The Most Influential SF Movie Never Made - rick_2047
http://www.squaremans.com/?p=118

======
jonny_noog
Some years ago I watched a fascinating documentary on Jean Giraud (Moebius),
one of the visionaries mentioned here that Jodorowsky gathered under his
banner for a time. Before watching this film, I had no real idea how all these
guys who were involved in or inspired some of my favourite science fiction had
come together. The doco mentions how the original screenplay by Dan O'Bannon
for Alien was what he did after the collapse of Jodorowsky's Dune project and
that much of the team that had assembled for Jodorowsky's Dune (Giger,
O'Bannon, Giraud) went on to work on Alien.

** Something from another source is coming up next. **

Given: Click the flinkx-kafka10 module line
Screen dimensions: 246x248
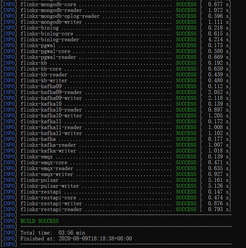Looking at the screenshot, I should pyautogui.click(x=116, y=104).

I highly recommend this doco if you are interested in the topic of this post
and am pleased to find that it can be viewed here:

<http://www.cgexplorer.com/2009/05/05/moebius-redux-video/>

------
RevRal
I very highly recommend the graphic novel The Incal by Jodorowsky and Mobius.

After Dune fell through, the pair went on to use their Dune inspiration on an
incredibly epic and beautiful story. Jodorowsky is known for his mysticism,
the story of the Incal is loosely based on the Tarot cards and mixes elements
of fantasy, sci-fi, satire, and metaphysics.

Jodorowsky doesn't mess around with his stories. This is a man who released a
movie in Mexico which caused _full scale riots_ , and was subsequently banned
for its corrupting content.

The Incal may be a little hard to find these days, but it is worth the effort
to find and read just to see the work of two men brimming with imagination.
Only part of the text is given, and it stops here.